## Task description
For this exercise, retype the lines from the one that holds "Instruction: Click the" through the one that holds "Pick the MUTE START option" in the records below, both included, exactly and without pictures.

## Material for this task
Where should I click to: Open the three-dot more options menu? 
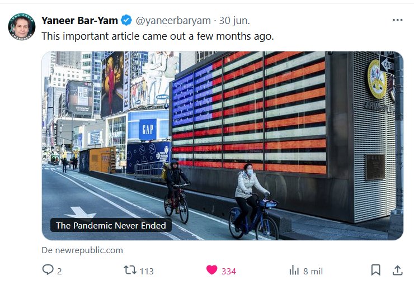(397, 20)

==

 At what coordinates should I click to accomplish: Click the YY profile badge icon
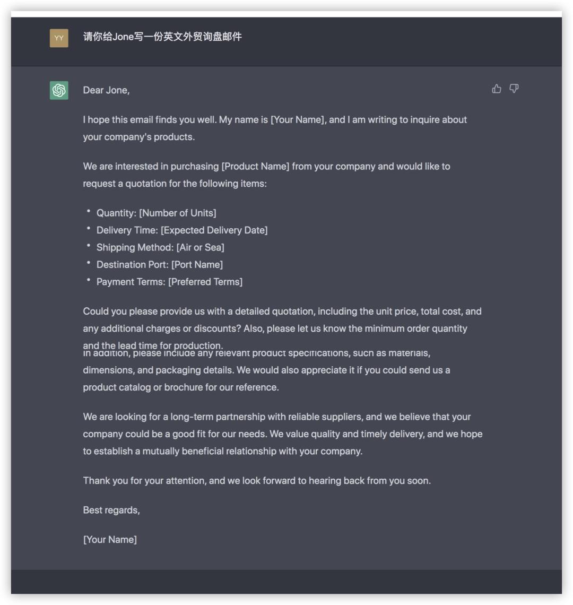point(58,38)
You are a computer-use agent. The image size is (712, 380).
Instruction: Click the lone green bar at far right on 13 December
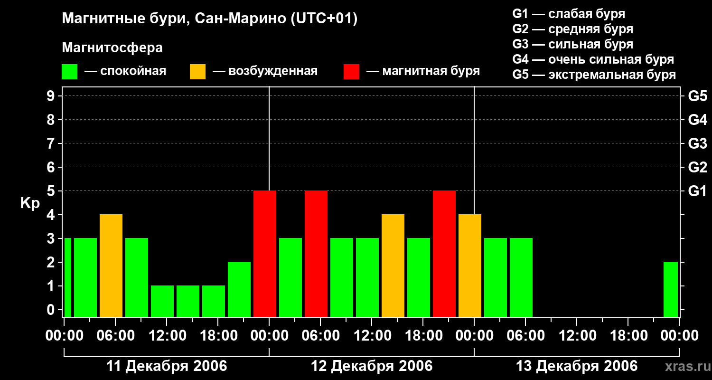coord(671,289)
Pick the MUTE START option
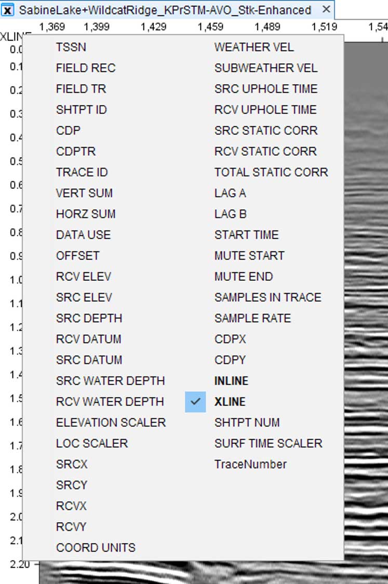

--

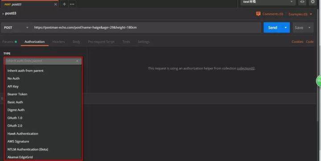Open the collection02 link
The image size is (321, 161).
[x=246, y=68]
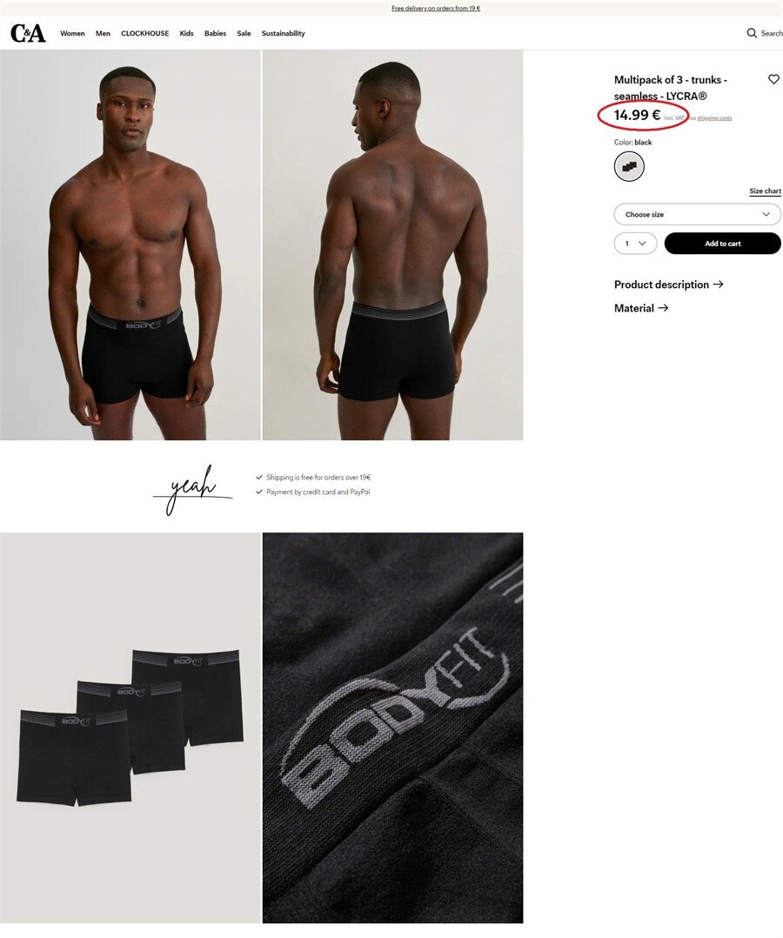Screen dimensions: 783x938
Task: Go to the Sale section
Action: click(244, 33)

## Task response
Instruction: Click the lone green bar at far right on 13 December
coord(671,289)
Pick the MUTE START option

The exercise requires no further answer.